The common cold is caused by a virus, not bacteria. More than 200 different viruses can trigger a cold, with rhinoviruses being the most common culprit. This distinction matters because it determines what treatments actually work and which ones are a waste of time.
Why the Cold Is Always Viral
Viruses and bacteria are fundamentally different organisms. Bacteria are single-celled organisms that can reproduce on their own. Viruses are much smaller agents that can only replicate by invading your living cells and hijacking their machinery. Cold viruses specifically target the cells lining your nose and throat, attaching to receptors there and spreading locally through the tissue.
Rhinoviruses cause the largest share of colds in the United States, with over 100 subtypes identified. But they’re far from the only ones. Common human coronaviruses (not the one behind COVID-19), parainfluenza viruses, adenoviruses, enteroviruses, and human metapneumovirus can all produce the same familiar set of symptoms: runny nose, sore throat, sneezing, congestion, and a mild cough.
The reason you keep catching colds throughout your life is partly because of this sheer variety. Your immune system builds some protection after each infection, but with 200-plus viruses circulating, there’s always one your body hasn’t seen before.
What a Typical Cold Looks Like
Cold symptoms follow a fairly predictable arc. After exposure, you’ll start feeling something within 12 hours to three days. Symptoms peak around days four through seven, when congestion, sneezing, and a sore throat are at their worst. Most colds resolve on their own within seven to 10 days without any medical treatment.
A lingering mild cough or some residual congestion after that window is normal. What isn’t normal is a fever climbing above 101°F (38.3°C), worsening symptoms after the first week, shortness of breath, or severe headache or facial pain. These can signal that something beyond the original virus is going on.
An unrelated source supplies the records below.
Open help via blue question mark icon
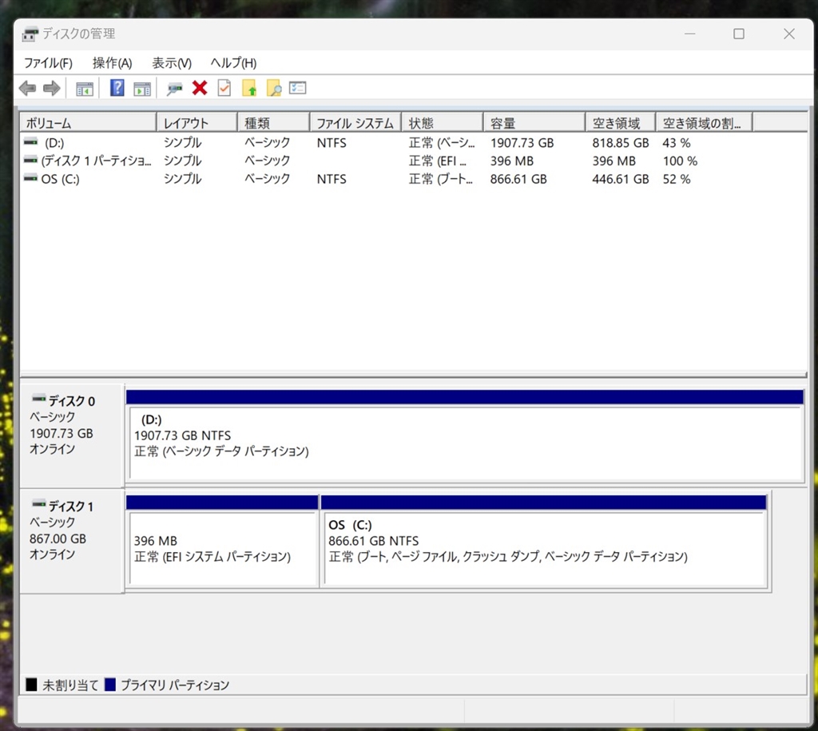This screenshot has width=818, height=731. coord(117,89)
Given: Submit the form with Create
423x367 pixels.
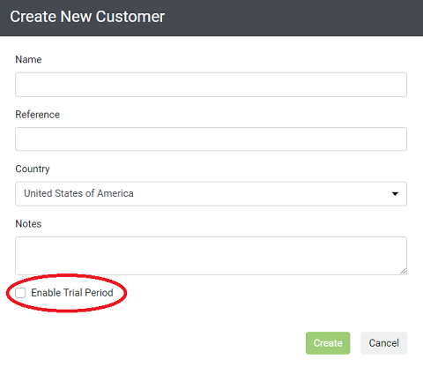Looking at the screenshot, I should 328,343.
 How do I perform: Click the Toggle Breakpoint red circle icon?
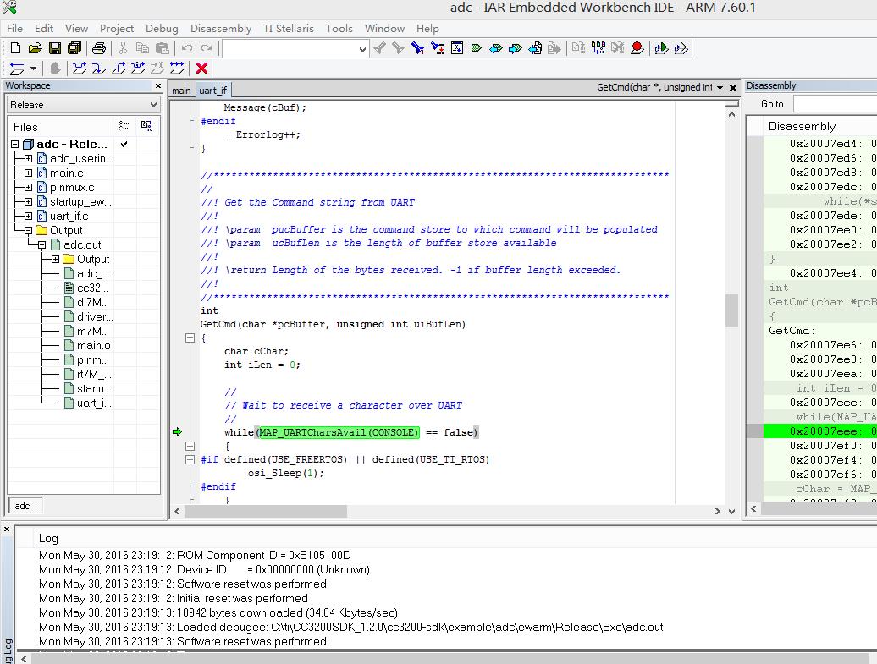[637, 48]
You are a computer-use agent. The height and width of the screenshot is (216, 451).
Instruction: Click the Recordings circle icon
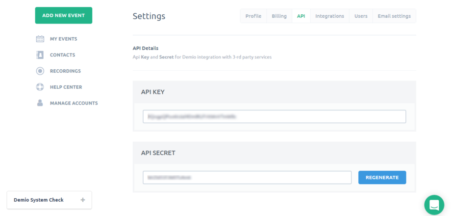point(40,71)
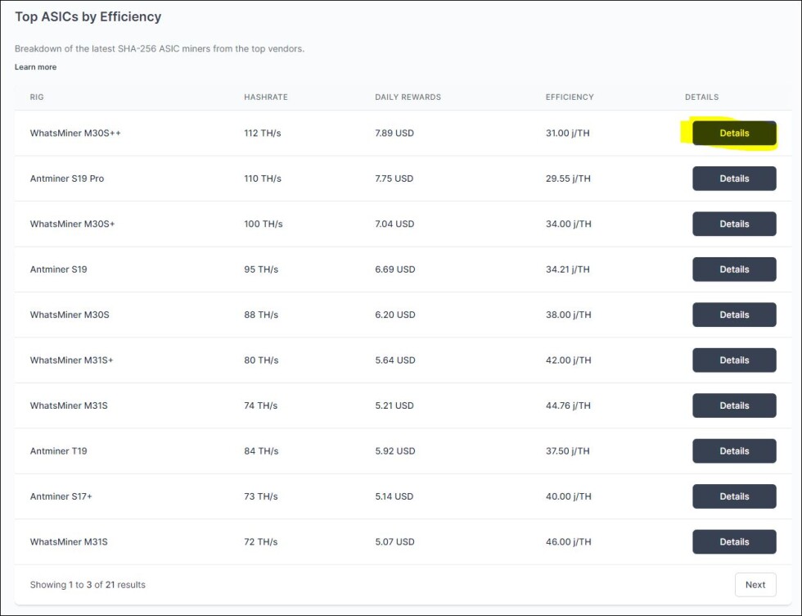Screen dimensions: 802x616
Task: Open Details for WhatsMiner M31S+
Action: (x=734, y=360)
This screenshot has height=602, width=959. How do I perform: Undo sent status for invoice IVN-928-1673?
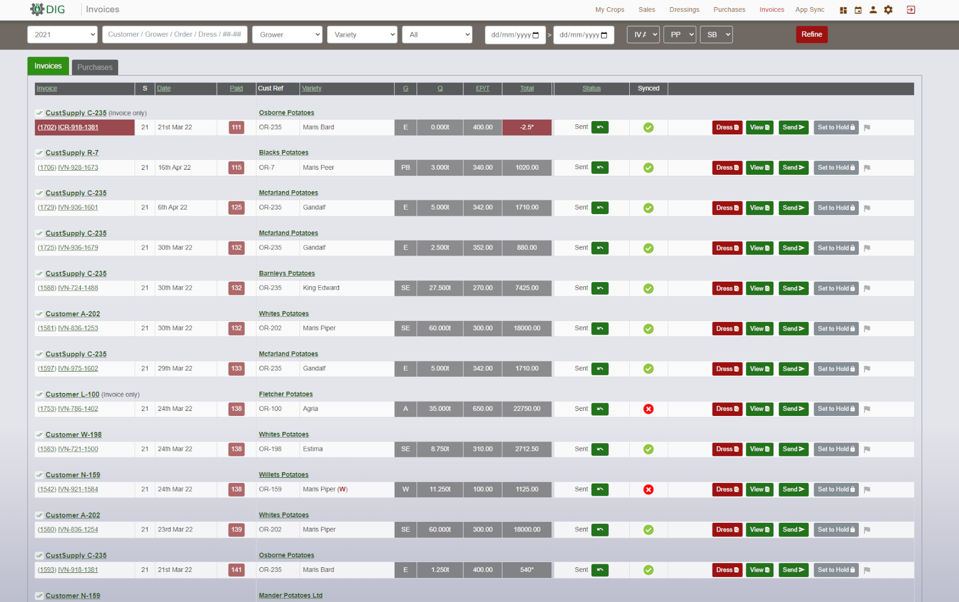(600, 168)
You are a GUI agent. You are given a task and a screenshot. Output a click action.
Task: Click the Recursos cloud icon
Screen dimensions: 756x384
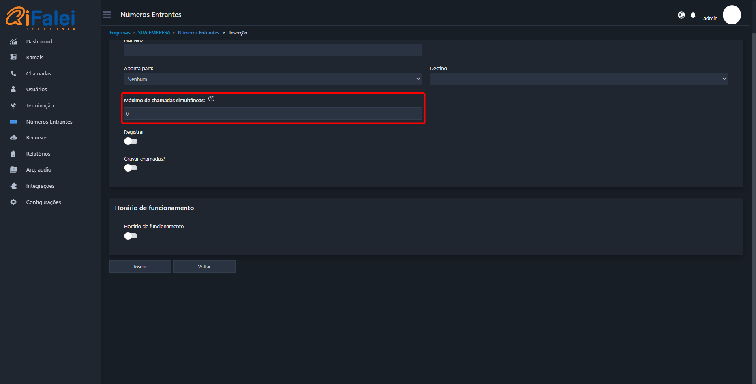pyautogui.click(x=13, y=137)
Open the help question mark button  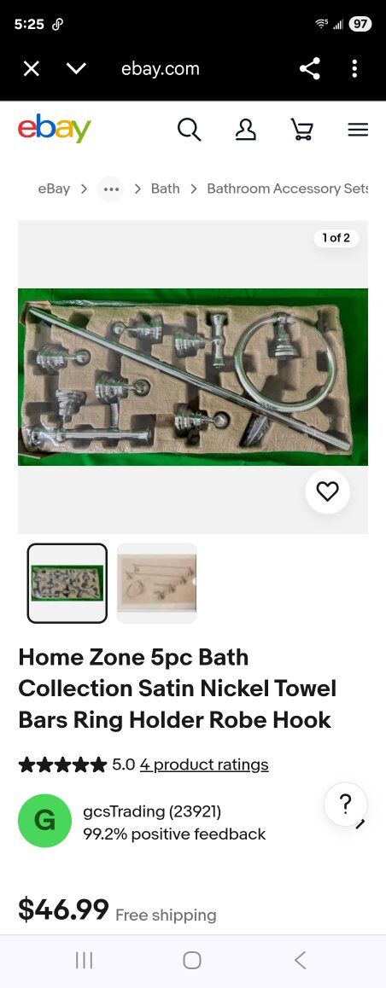[345, 805]
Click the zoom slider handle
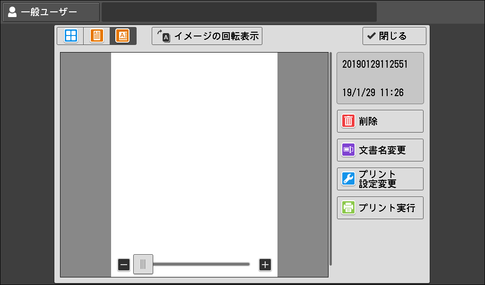The image size is (485, 285). 143,264
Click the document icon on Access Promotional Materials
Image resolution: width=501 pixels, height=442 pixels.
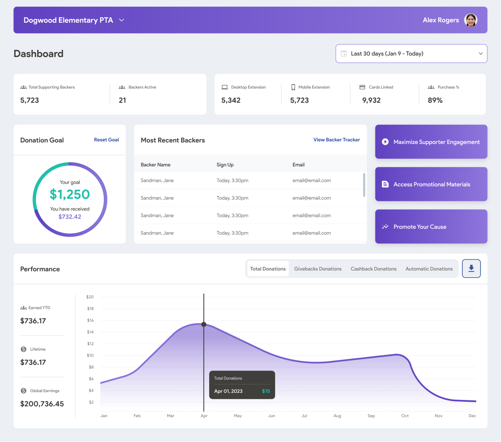(384, 184)
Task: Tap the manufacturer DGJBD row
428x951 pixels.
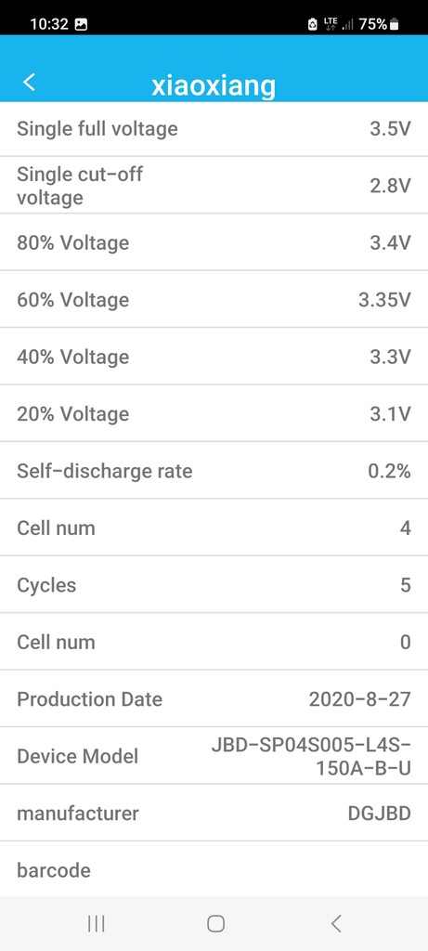Action: tap(214, 813)
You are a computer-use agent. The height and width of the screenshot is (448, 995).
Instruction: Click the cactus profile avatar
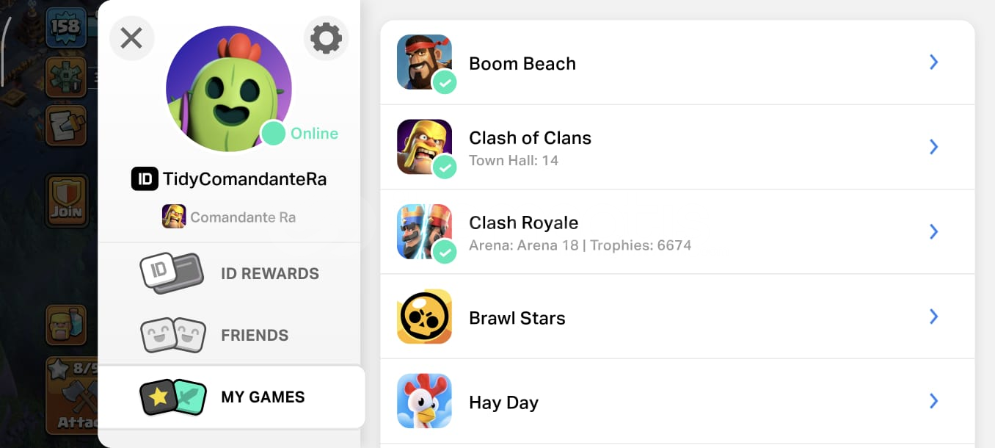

Why Antibiotics Don’t Help
Because cold viruses aren’t bacteria, antibiotics have no effect on them. This isn’t a gray area. A large review of clinical trials published by the Cochrane Library found that antibiotics do not reduce the severity or duration of cold symptoms, even when the mucus turns thick and yellow or green. That color change is a normal part of your immune response, not a sign of bacterial infection.
Taking antibiotics for a cold isn’t just useless. It’s actively risky. Adults who took antibiotics for a cold in clinical trials were more than 2.5 times as likely to experience side effects (most commonly diarrhea) compared to those who took a placebo. On a larger scale, unnecessary antibiotic use drives antibiotic resistance, making these drugs less effective when they’re genuinely needed. The American Academy of Family Physicians rates the recommendation against prescribing antibiotics for colds with its highest level of evidence.
When Bacteria Do Get Involved
Here’s where things get a bit more nuanced. While the cold itself is viral, it can occasionally set the stage for a secondary bacterial infection. A cold causes inflammation and swelling in your nasal passages and airways, and that swollen tissue can trap fluid in places like your sinuses or middle ear. Bacteria that normally live harmlessly in your nose and throat can then multiply in that trapped fluid, leading to a sinus infection or ear infection.
This is the scenario where antibiotics become appropriate, because now there actually is a bacterial problem to treat. The key distinction is timing and pattern. A cold that seems to improve and then suddenly gets worse again, or one that drags on well past the 10-day mark with intensifying symptoms, may have developed a bacterial complication. That’s a different situation from the cold itself.
What Actually Helps a Cold
Since no medication kills the viruses responsible for a cold, treatment focuses on managing symptoms while your immune system does the real work. Rest, fluids, and time remain the most effective approach. Over-the-counter options like pain relievers for sore throat and body aches, decongestants for stuffiness, and saline nasal spray for congestion can make the seven-to-10-day wait more bearable.
Prevention is more practical than treatment. Cold viruses spread through respiratory droplets and contaminated surfaces. Regular hand washing, avoiding touching your face, and keeping distance from people who are actively symptomatic are your most reliable defenses against the next one.